◆ PASSAGE DU TEXTE:
Muette a besoin d’exister en dehors du carcan familial, besoin d’une intimité pour prendre du plaisir sans rendre des comptes à quiconque, besoin d’être considérée pour autre chose qu’un encombrement, qu’une charge inutile, qu’une entrave pour sa mère. Elle culpabilise, elle est la source de tous les maux qui accablent ses parents, des paysans rustres, frustes, lourdauds, insensibles mais travailleurs ; elle n’était pas désirée, elle arrivée beaucoup trop tôt, sa mère était encore très jeune, elle rejette sur sa fille toutes les difficultés qu’elle a rencontrées à cause de cette grossesse prématurée. Muette est hypersensible, elle est concernée, affectée même, par tous les drames rapportés par les médias, elle prend tout à cœur, trop à cœur. « Arrête un peu, ça ne sert à rien de se faire du mal pour des choses qui se déroulent de l’autre côté de la planète ».

◆ BLOC DE DONNÉES:
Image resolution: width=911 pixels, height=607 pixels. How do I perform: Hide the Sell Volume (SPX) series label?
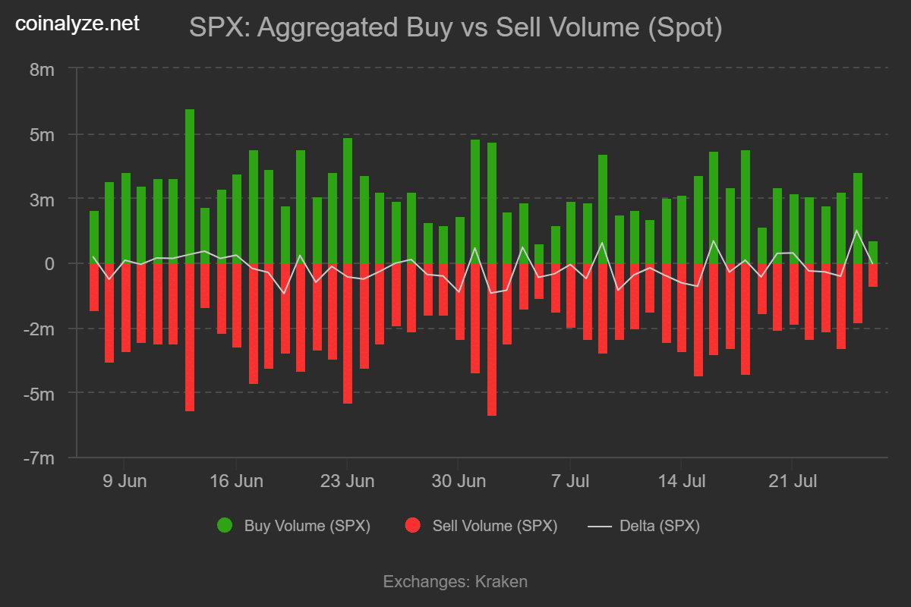pyautogui.click(x=495, y=526)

◆ CONSIGNE: D'après le passage sur Muette, que font les parents de Muette dans la vie ? Ces données n'ont aucun lien avec le passage sur Muette.

◆ RÉPONSE COMPLÈTE: Ils sont paysans.